Wout Van Aert ist jetzt
Paris-Roubaix-Sieger – in einer Ära, in der die Monumente nahezu ausschließlich von nur zwei Fahrern dominiert werden. Der Fahrer von
Team Visma | Lease a Bike hat nach vielen Jahren der Jagd endlich seinen ersten Sieg auf dem Pflaster eingefahren und erklärt, welche große Rolle der Toursieg 2025 in Paris dabei spielte.
An jenem Tag wurde die Schlussetappe der Tour de France wegen Regens neutralisiert, doch
Tadej Pogacar blieb im Kampf um den Etappensieg, da er in Paris mit dem Gelben Trikot gewinnen konnte – ein in der Moderne fast einzigartiges Kunststück. Der Kopfsteinpflaster-Anstieg nach Montmartre lag im Weg, dort machte er den Unterschied zu allen außer Van Aert – der auf der Schlussrunde selbst attackierte und solo gewann.
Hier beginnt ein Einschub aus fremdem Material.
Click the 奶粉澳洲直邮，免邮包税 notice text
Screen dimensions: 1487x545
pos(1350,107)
Plötzlich, wenn auch unter besonderen Umständen, war Pogacar schlagbar. Van Aert war tatsächlich der einzige Fahrer, der dem Weltmeister in einem Rennszenario im gesamten Jahr vom Hinterrad fuhr – und das gilt bis heute.
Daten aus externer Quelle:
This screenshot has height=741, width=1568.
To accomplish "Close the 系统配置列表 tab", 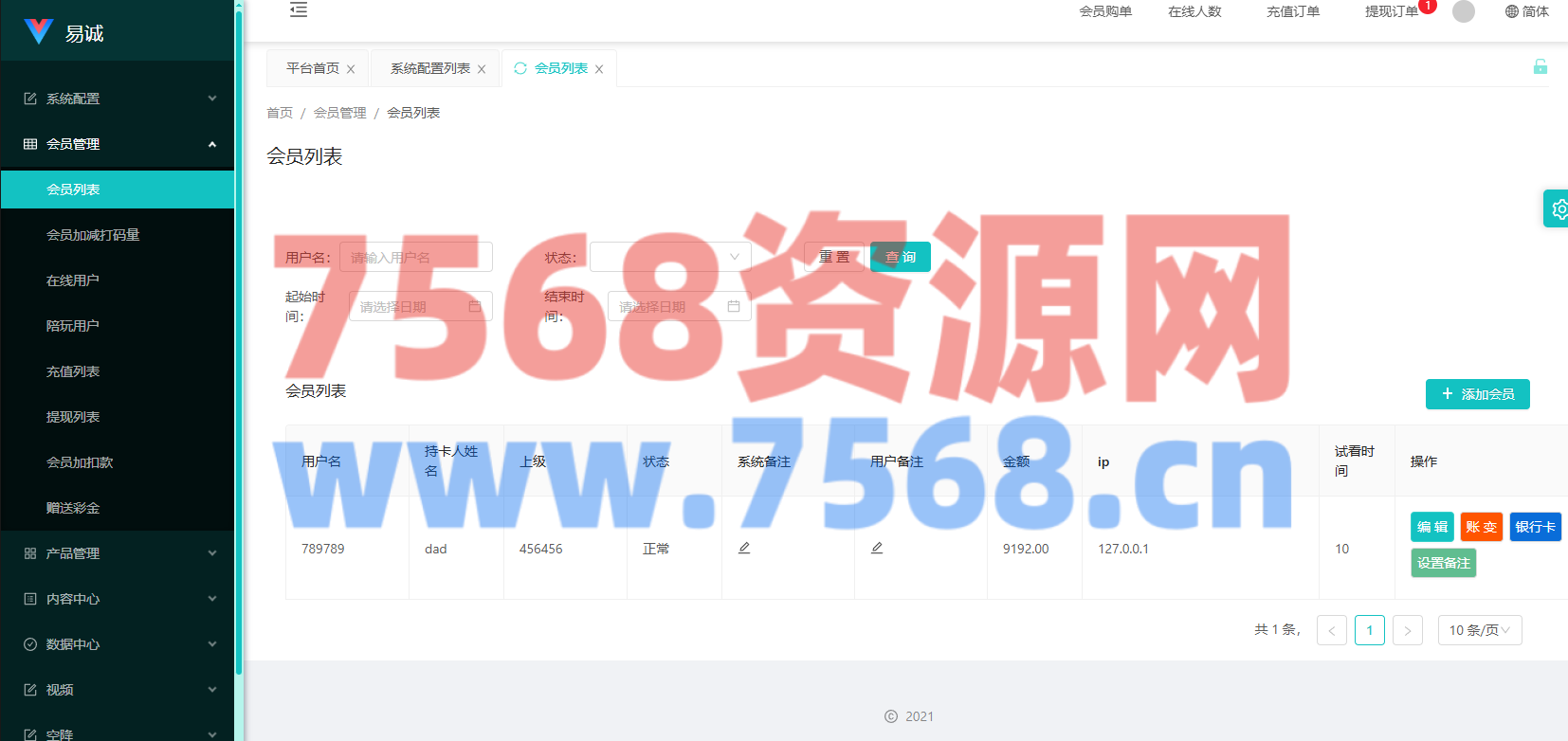I will tap(482, 69).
„Das hat etwas mit meiner Moral gemacht. In dem Moment war ich vielleicht zu sehr überzeugt, dass Fahrer wie Tadej Pogacar und Van der Poel auf kurzen Kopfsteinpflaster-Anstiegen kaum zu schlagen sind“, räumte Van Aert gegenüber
Sporza ein. „Natürlich war es der Schlusstag der Tour. Ich war frischer als Pogacar, aber es ließ mich trotzdem erkennen, dass noch etwas in den Beinen steckte. Eine neue Denkweise war geboren.“
Ein seltsames, aber perfektes Paris-Roubaix
Der Frühling war alles andere als ideal. Ein Knöchelbruch im Januar gefährdete die gesamte Kampagne. Irgendwie führte das jedoch dazu, dass Van Aert rechtzeitig zu Mailand-Sanremo Topform erreichte und sie bis nach Roubaix trug. Es war ein langer Vorbereitungsblock, doch das Ergebnis war sichtbar.
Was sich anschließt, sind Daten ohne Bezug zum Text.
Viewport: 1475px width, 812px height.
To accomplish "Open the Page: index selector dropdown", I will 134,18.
„Nach der Streckenbesichtigung am Donnerstag war ich erledigt. Ich fühlte mich nicht gut“, sagte er über die Tage vor der „Hölle des Nordens“. „Als Fahrer willst du dich jeden Tag gut fühlen. Es war ein seltsamer Aufbau. Am Samstag war der Hunger wieder da.“
Während Visma wenige Tage vor dem Rennen auch noch das Gravaa-Reifendrucksystem verboten wurde, wirkte sich keiner dieser Faktoren negativ auf den Belgier aus. Er übernahm selbst auf dem Arenberg und in Orchies die Initiative und attackierte die Favoritengruppe. Von da an war die Mission klar: mit Tadej Pogacar mitgehen, und den Sprint auf der Radrennbahn gewinnen.
„Der Hyperfokus hat übernommen. Ich war an Pogacars Hinterrad, wo ich sein wollte. Ich zweifelte nicht mehr an mir und war bereit zu sprinten. Ich nahm nicht mehr wahr, was um mich herum passierte“, erinnert er sich.
„Es ist seltsam zu sagen, aber an diesem Sonntag fühlte es sich sofort wie eine Erleichterung an. Ich musste sehr lange geduldig sein. Das machte es besonderer.“
Das Ziel ist erreicht, und seine Frühjahrskampagne ist abgeschlossen. Van Aert beginnt nun die Vorbereitung auf die Tour de France, ohne eine solche Last auf den Schultern zu tragen. „Selbst für mich sind der Wahnsinn und die Emotionen der Leute manchmal schwer zu verstehen. Ich mache nur meinen Job und jage meinem Traum nach. Es ist schön, Teil eines großartigen Teams und eines großartigen Sports zu sein. Ich bin nie angetreten, um ein Vorbild zu sein.“
Er ist weltweit und vor allem in Belgien äußerst populär und gibt zu, dass er es genießt, wie seine Geschichte zu einer derjenigen wurde, mit der die Fans am meisten mitfieberten. „Ich genieße das. Kinder zu inspirieren, ist das Schönste überhaupt. Die Bewunderung in ihren Augen… Ich glaube, es ist gut, dass ich es nicht zu sehr zu verstehen versuche.“
„Ich kann mir keinen größeren Höhepunkt in meiner Karriere vorstellen. Ich hoffe, es kommen weitere Erfolge, aber im Moment genieße ich es noch“, schloss er.